The Canadian Internet Registration Authority (CIRA), which manages the dot-ca domain, adopted its own dispute resolution policy, the CIRA Domain Name Dispute Resolution Policy (CDRP) in 2002. My weekly technology law column (Toronto Star version, homepage version) notes that using the UDRP as a model, CIRA developed a Canadian version that borrows much of its structure and content from the international approach, yet reflects Canadian law and policy.
Trademark holders who believe a dot-ca domain name registration involves cybersquatting may file a claim supported by evidence of their rights to the trademark, bad faith by the domain name registrant, and the fact that the registrant has no legitimate interest in the name. The domain name registrant is then provided with an opportunity to rebut the claim. Expert panelists adjudicate the cases with written decisions delivered within a few months.
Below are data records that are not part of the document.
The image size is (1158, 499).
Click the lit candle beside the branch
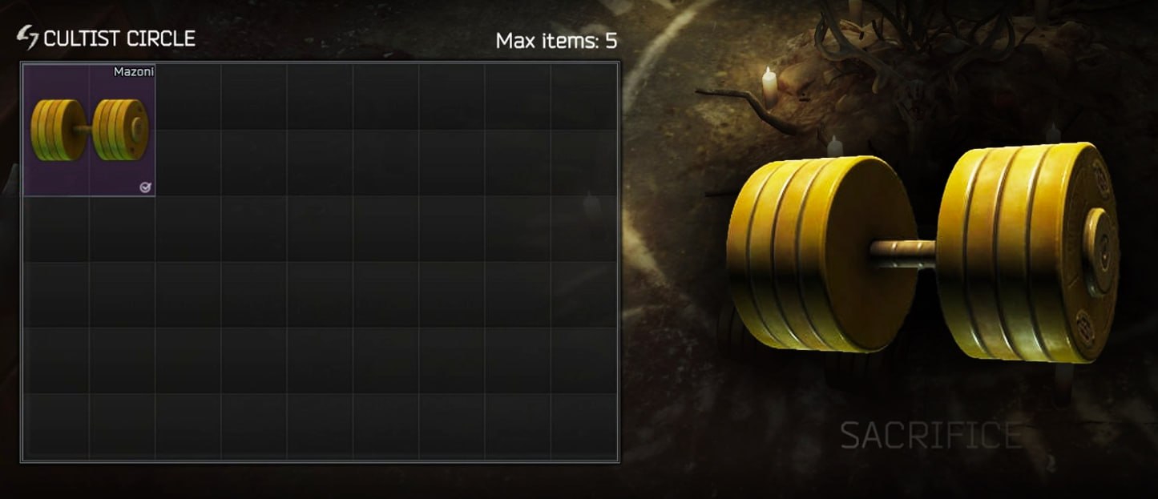[x=769, y=87]
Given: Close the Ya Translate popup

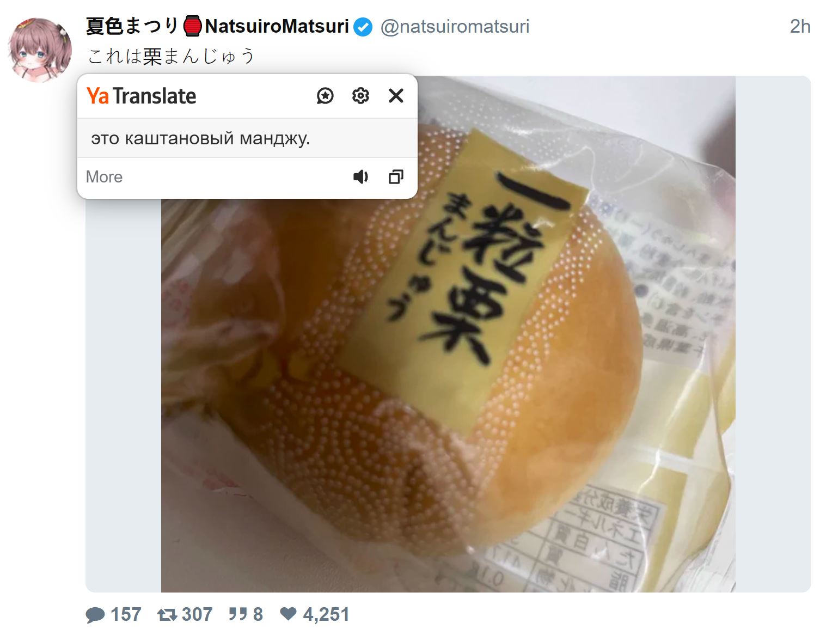Looking at the screenshot, I should click(396, 96).
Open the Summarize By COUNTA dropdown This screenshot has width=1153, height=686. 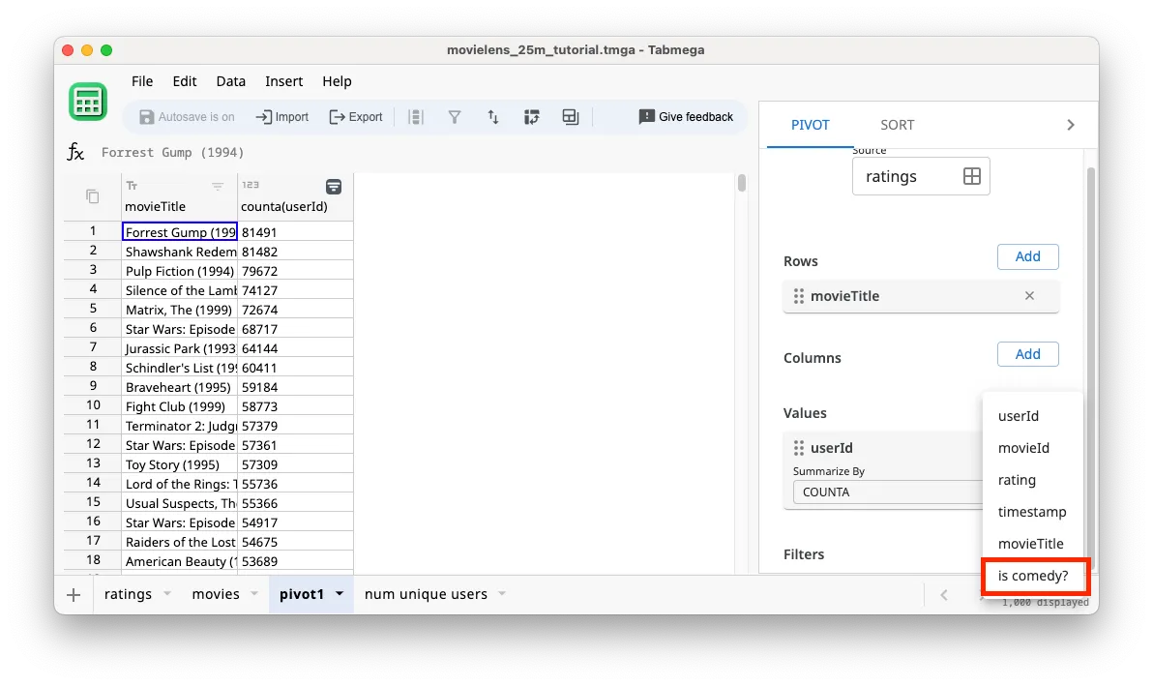890,492
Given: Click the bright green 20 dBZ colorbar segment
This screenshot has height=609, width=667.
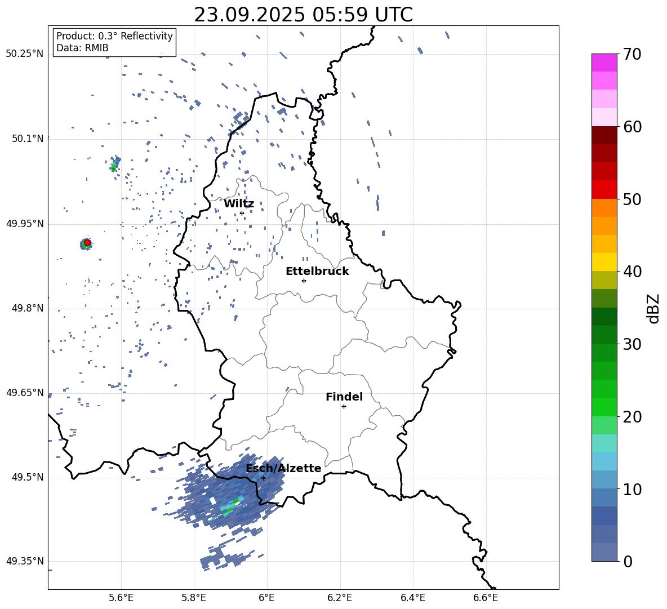Looking at the screenshot, I should pyautogui.click(x=604, y=407).
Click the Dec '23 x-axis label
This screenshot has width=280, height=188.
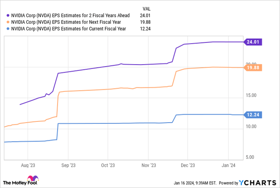[187, 165]
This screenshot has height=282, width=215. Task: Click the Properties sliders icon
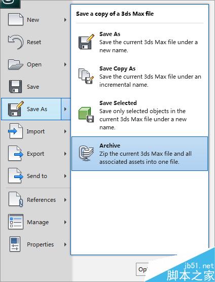pyautogui.click(x=15, y=244)

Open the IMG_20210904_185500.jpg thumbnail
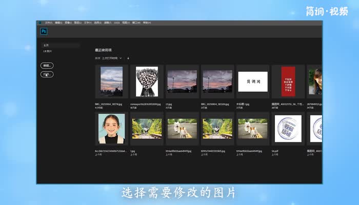[x=217, y=81]
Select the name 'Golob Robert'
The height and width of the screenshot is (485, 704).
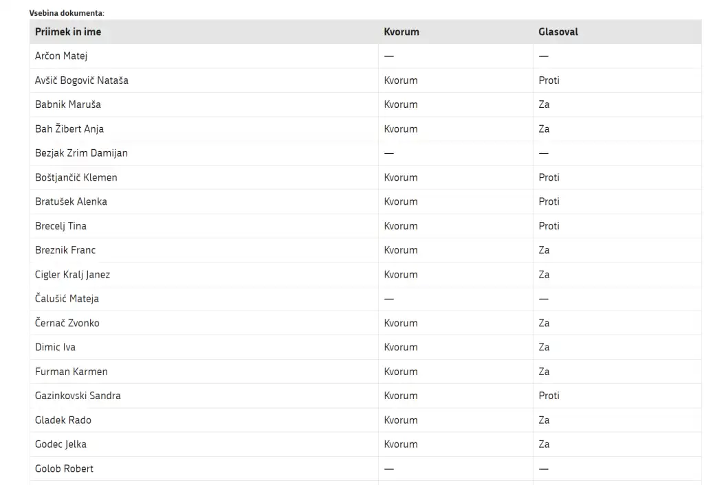point(64,469)
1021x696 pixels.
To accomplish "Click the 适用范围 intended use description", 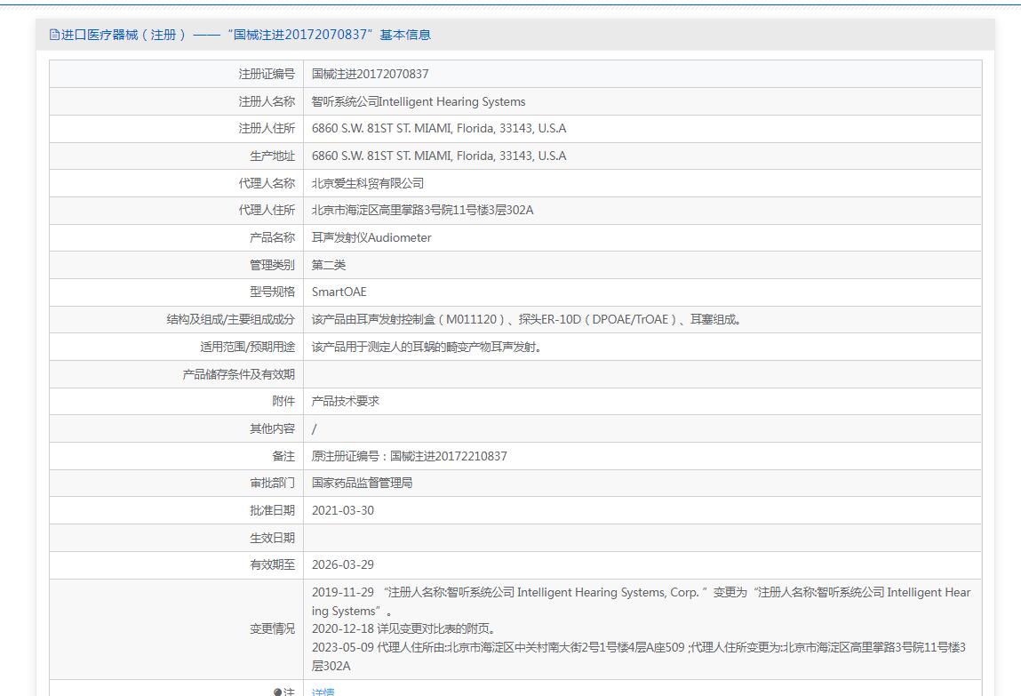I will [427, 347].
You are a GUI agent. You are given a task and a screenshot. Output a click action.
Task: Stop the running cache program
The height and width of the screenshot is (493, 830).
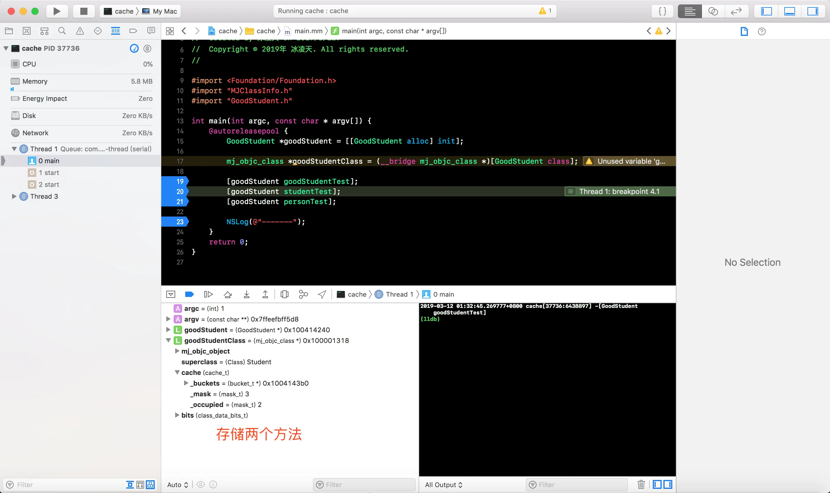point(84,11)
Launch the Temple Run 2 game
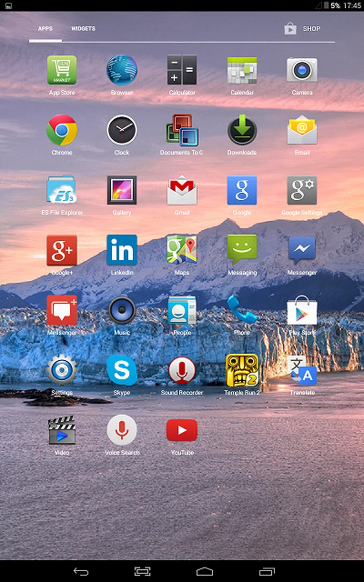This screenshot has width=364, height=582. click(242, 371)
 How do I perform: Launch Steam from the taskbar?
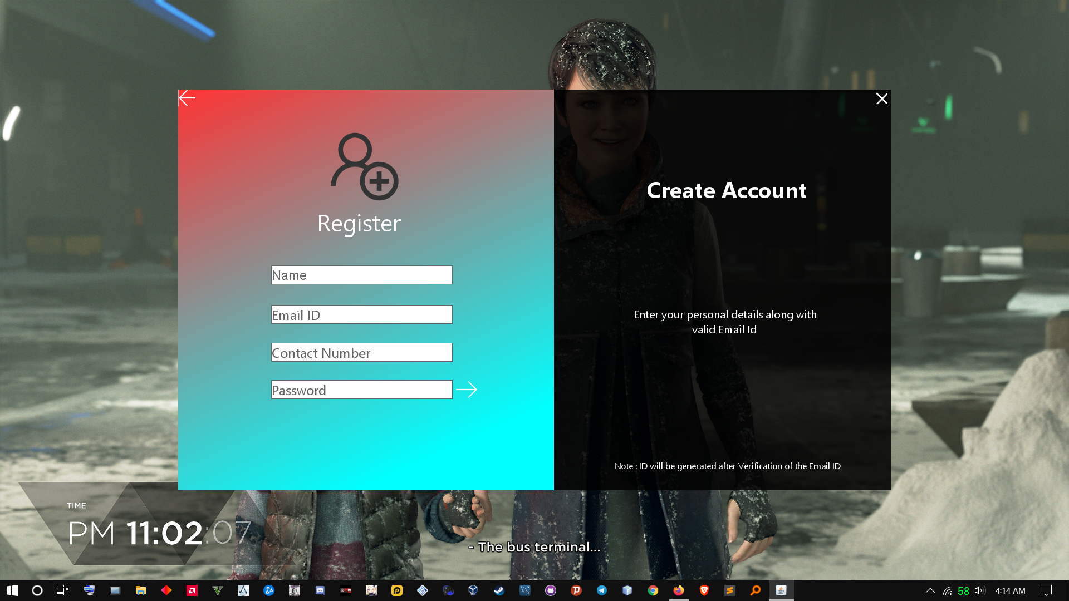[499, 590]
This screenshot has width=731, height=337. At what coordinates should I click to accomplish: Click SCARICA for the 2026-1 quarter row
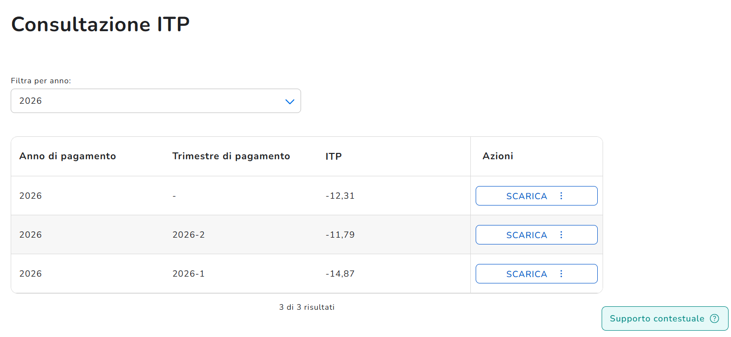tap(527, 274)
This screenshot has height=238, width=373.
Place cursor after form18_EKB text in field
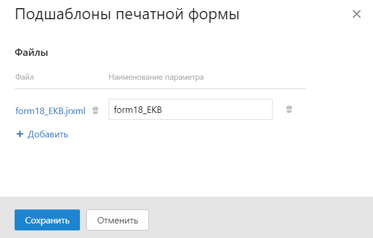[x=163, y=110]
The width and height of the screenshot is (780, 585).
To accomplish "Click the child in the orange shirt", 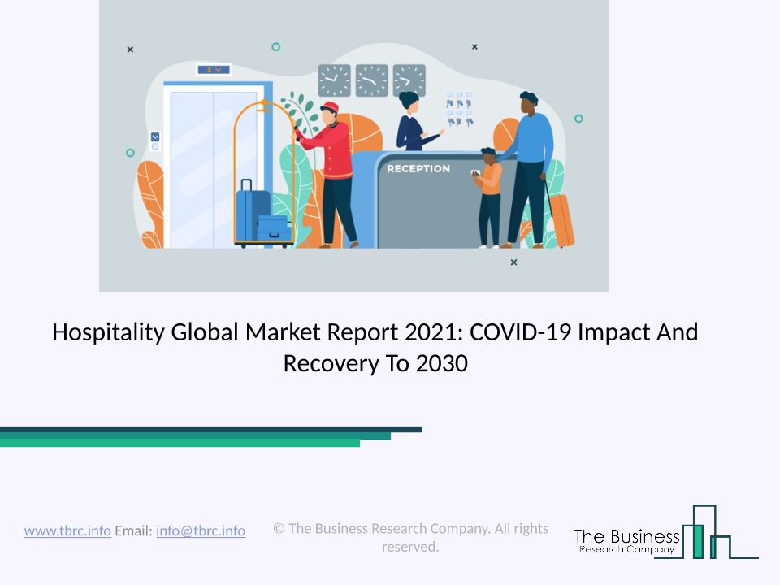I will [x=489, y=197].
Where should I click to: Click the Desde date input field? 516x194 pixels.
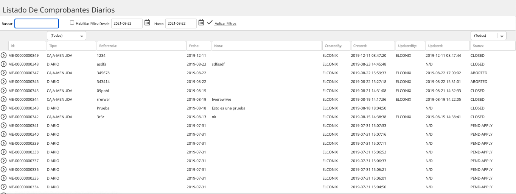127,23
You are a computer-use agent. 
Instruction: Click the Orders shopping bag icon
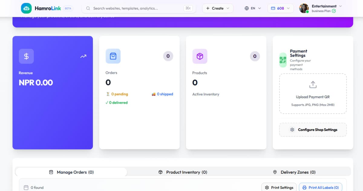(113, 56)
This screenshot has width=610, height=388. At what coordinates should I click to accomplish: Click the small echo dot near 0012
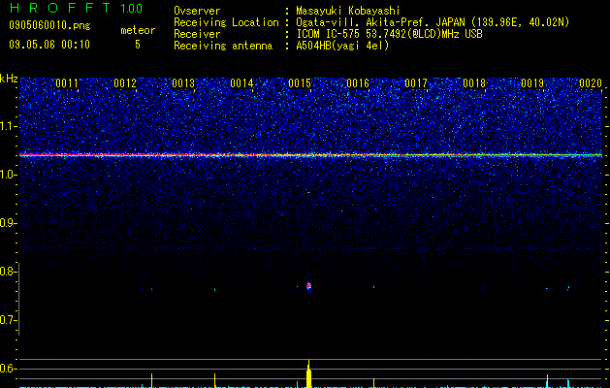[x=151, y=289]
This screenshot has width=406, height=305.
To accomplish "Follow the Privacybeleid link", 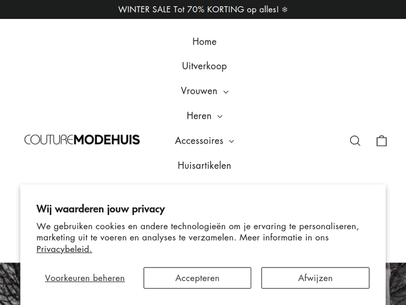I will (64, 249).
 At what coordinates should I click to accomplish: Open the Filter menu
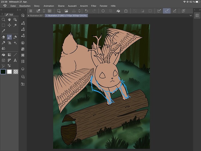(94, 6)
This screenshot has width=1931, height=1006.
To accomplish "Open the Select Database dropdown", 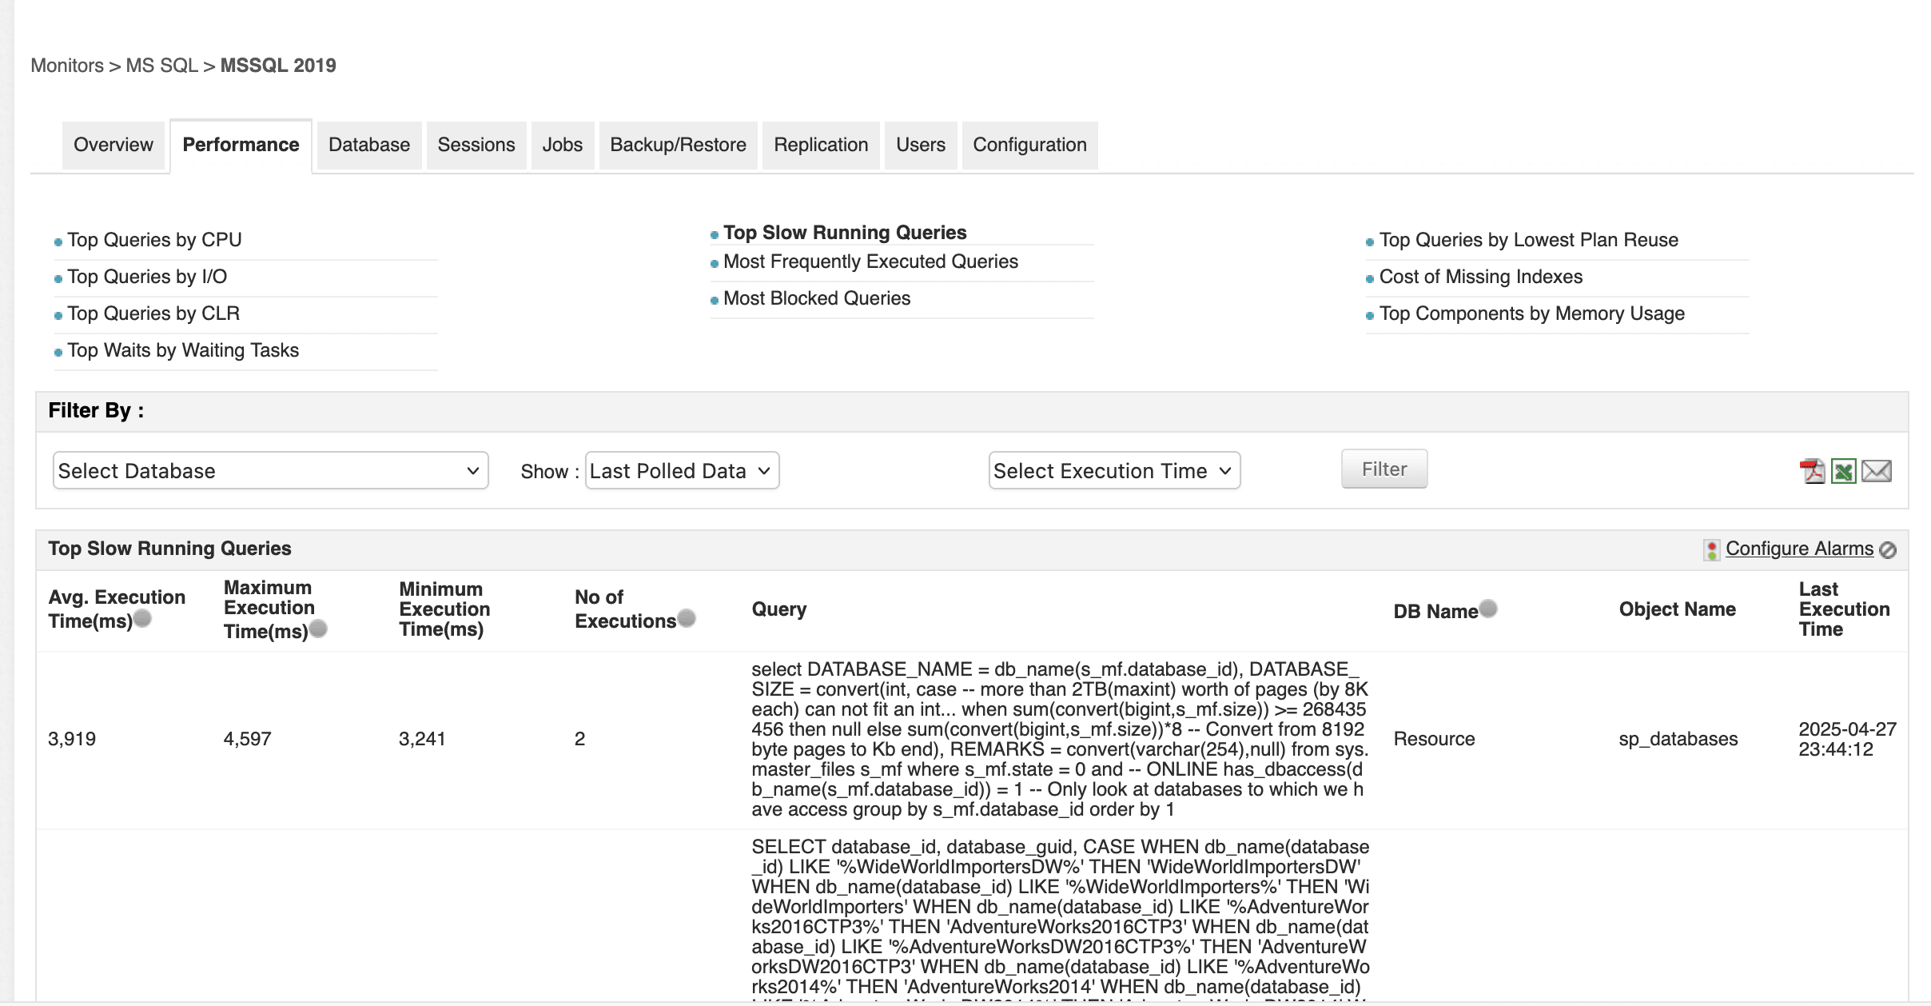I will coord(269,470).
The CDRP has dealt with many well-known trademarks over the years. Recent cases include the transfer of ultimatefightingchampionship.ca, ufc.ca, jockey.ca, mentos.ca, and americanidol.ca to trademark holders.
The organization recently announced a series of reforms set to take effect later this month that, once implemented, will more closely mirror the ICANN UDRP and could lead to an increase in complaints.
The most important change involves an expanded definition of what constitutes “bad faith” under the policy. Both the ICANN and CIRA dispute models are intended to be limited to clear cases of cybersquatting and the bad faith definition establishes the boundaries of potential claims.
The CDRP initially included an exhaustive list of bad faith characteristics including registering a domain name with the intent to sell it to the trademark holder or registering multiple domain names that correspond to trademarks (a practice known as warehousing domains).
The exhaustive list was intended to guard against the ICANN experience where dispute panelists ventured well beyond clear cases of cybersquatting by creating their own categories of bad faith. Under the new CIRA policy, the bad faith list is now non-exhaustive, opening the door to more domain name dispute claims and increasing the risk of inconsistent decisions.
The new policy does, however, provide greater protection for registrants of generic domain names. These include generic words that may correspond to a trademark, but are widely used for many other purposes. Registrants will no longer be required to marshall evidence they have used the generic domain in order to claim a legitimate interest.
Other changes include shortening the implementation period to allow for faster domain name transfers after a decision is released and allowing for domain names to change hands during the dispute process should the parties settle the case.